#### Exercise
Please write out exactly the line containing "At what coordinates" below and every line after it, through the last one, but leave out any pictures.

#### Records supplied

-=-=-=-=-

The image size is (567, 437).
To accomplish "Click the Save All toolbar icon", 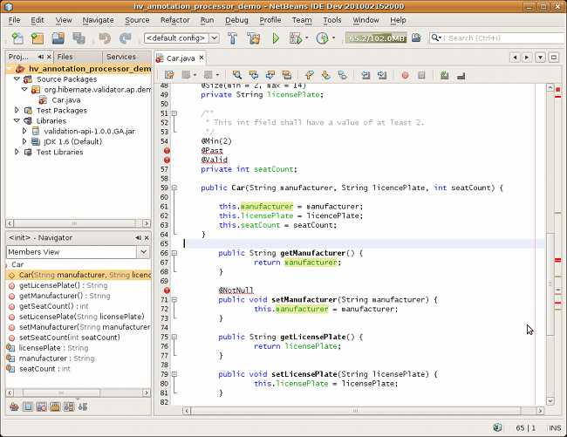I will tap(58, 38).
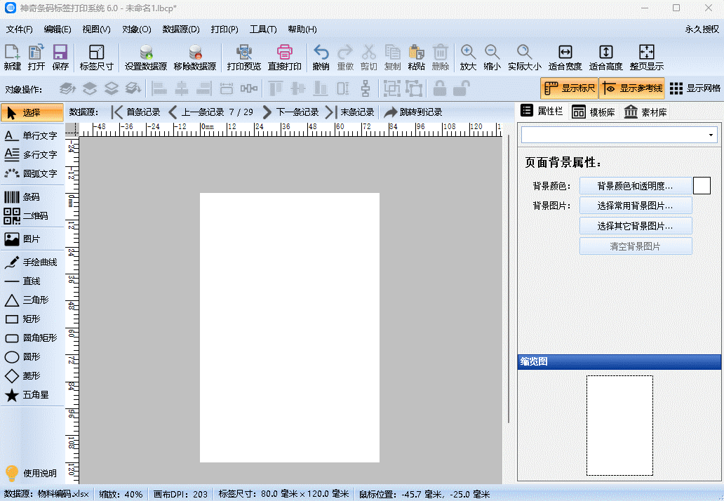Open 打印预览 print preview
724x501 pixels.
tap(243, 57)
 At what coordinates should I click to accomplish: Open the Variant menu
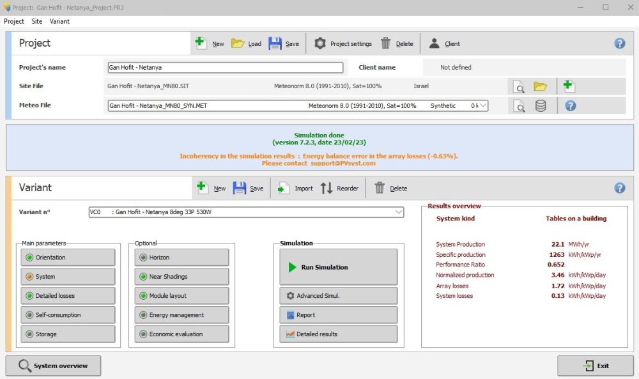tap(59, 21)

-=-=-=-=-

#### Completed task
 At what coordinates should I click to accomplish: Open the Variant menu
tap(59, 21)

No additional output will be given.